4.5. Massachusetts Buildings Dataset

In order to verify the generality of the model, experiments are carried out on the Massachusetts building dataset. The Massachusetts buildings dataset is a large dataset used for building segmentation. The dataset consists of 151 groups of aerial images and corresponding single-channel label images. The size of the images in the data set is 1500 pixels × 1500 pixels. Among them, there are 137 training images, 10 test images, and 4 verification images. The annotated image only contains buildings. Random cropping and data enhancement are used to generate experimental images with a size of 256 pixels × 256 pixels. The red pixels represent the building area, and the black pixels are the background. The details of the building segmentation experiment are similar to the remote sensing satellite image segmentation experiment. During the training process of segmentation experiment, the number of training images in batch size is 4. The number of training epochs is 10 rounds, and 10,000 batches are trained in each round. There are 3000 test images with a size of 256 pixels × 256 pixels.
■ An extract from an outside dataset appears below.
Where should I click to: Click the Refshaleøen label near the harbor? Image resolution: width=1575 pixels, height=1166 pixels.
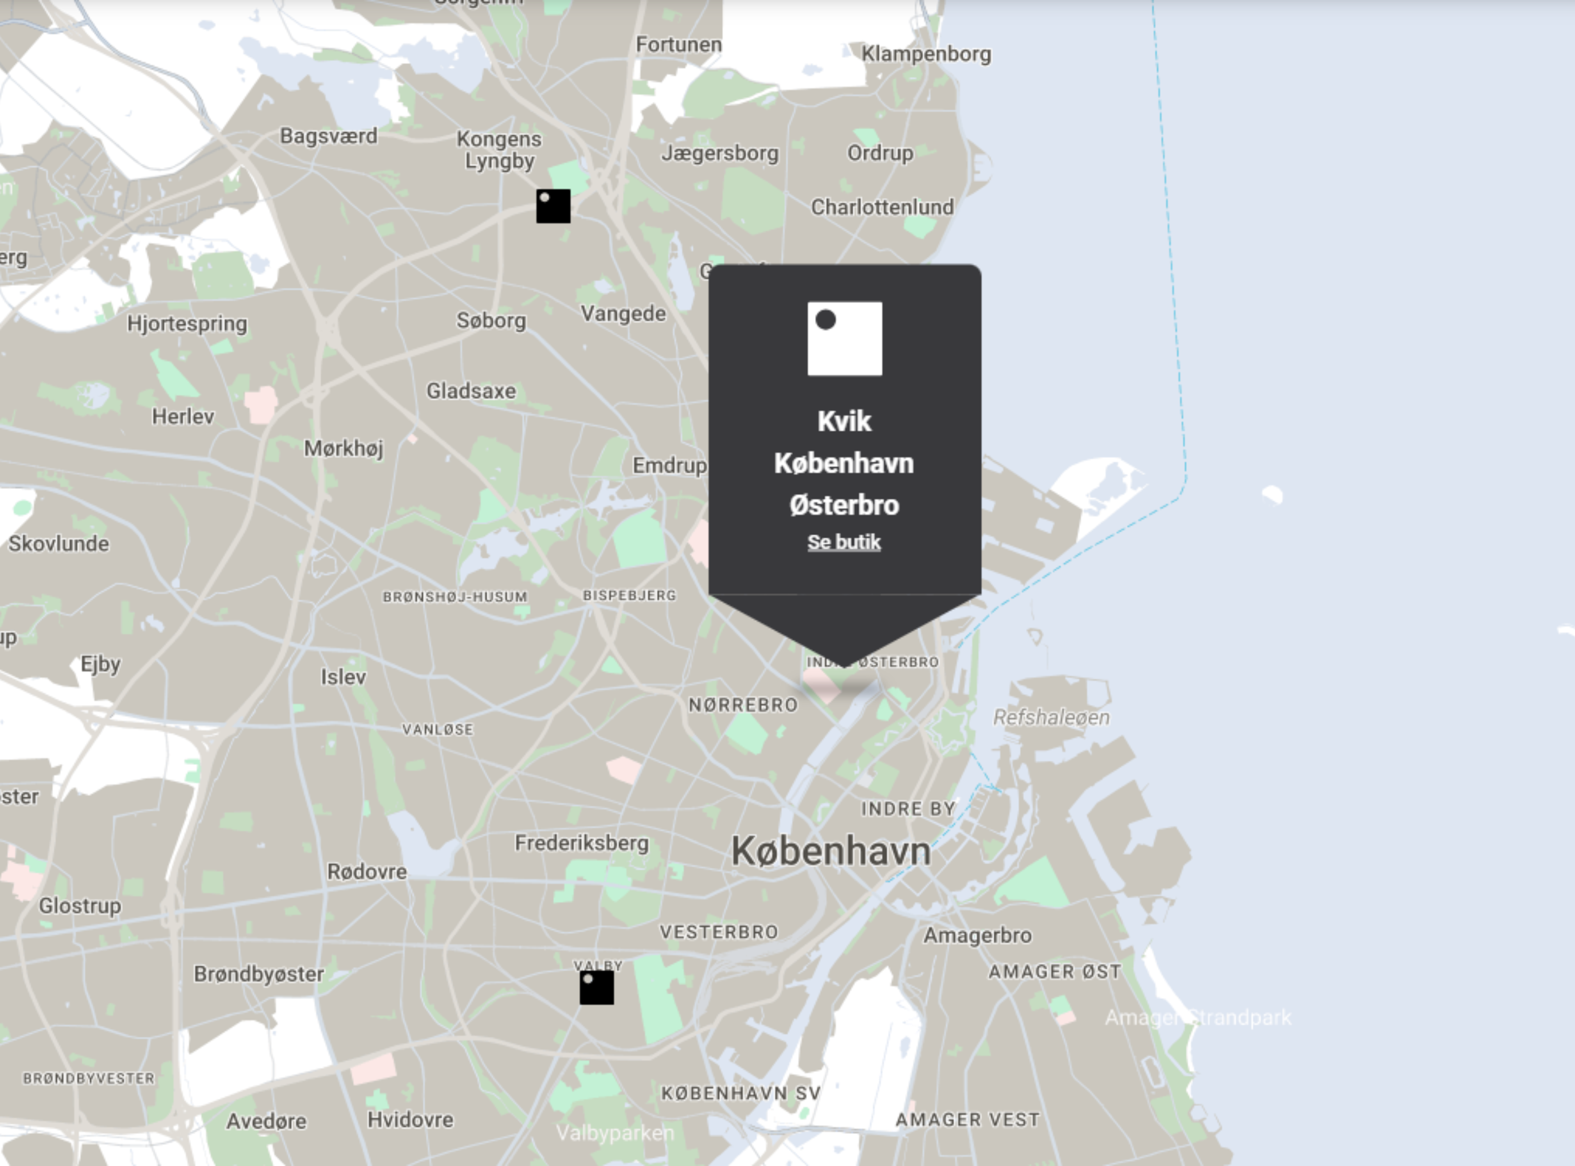coord(1051,718)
The experiment chooses Semi-GAN, DFCNN, and DeepLabV3+ for comparison. Each network is trained 10 times, and the best model is selected for testing. The segmentation result of the network is shown in Figure 8. It can be found from Figure 8 that there is little difference between the networks for the segmentation of small buildings (villas). For the recognition of large buildings (factories, shopping malls), the segmentation results of this algorithm are more complete and refined. In this paper, a segmentation experiment is carried out on 3000 experimental datasets of 256 pixels × 256 pixels. The experimental results are shown in Table 4. It can be seen from Table 4 that SE-ENet achieved an F1 value of 89.7%, which is the highest among the comparison algorithms.

5. Conclusion

Through experiments on the TensorFlow platform, this paper proves that the ENet network integrated with the SE module has higher accuracy. It can be better applied to remote sensing image segmentation. Compared with other semantic segmentation algorithms, the image features generated by the proposed method are more complete. Through the introduction of dilated convolution and decomposition convolution and the cross-use of ordinary convolution, the receptive field of the model is increased. Each convolution output contains a larger range of image information. The SE module recalibrates the weight of each characteristic channel to improve the accuracy of the network. Experimental results prove that the proposed algorithm has higher segmentation accuracy. In the following research, we will focus on the segmentation of small and medium targets in remote sensing images to further improve the accuracy and segmentation speed of the model.

Data Availability

The data included in this paper are available without any restriction.

Conflicts of Interest

The author declares that there are no conflicts of interest regarding the publication of this study.

Acknowledgments

This work was supported by the special project of “Internet + Education” in the 13th Five-Year Plan of Shanxi Province in 2020 (no. HLW-20111) and “1331 Project” Maker Team Project of Jinzhong University (no. jzxycktd2019039).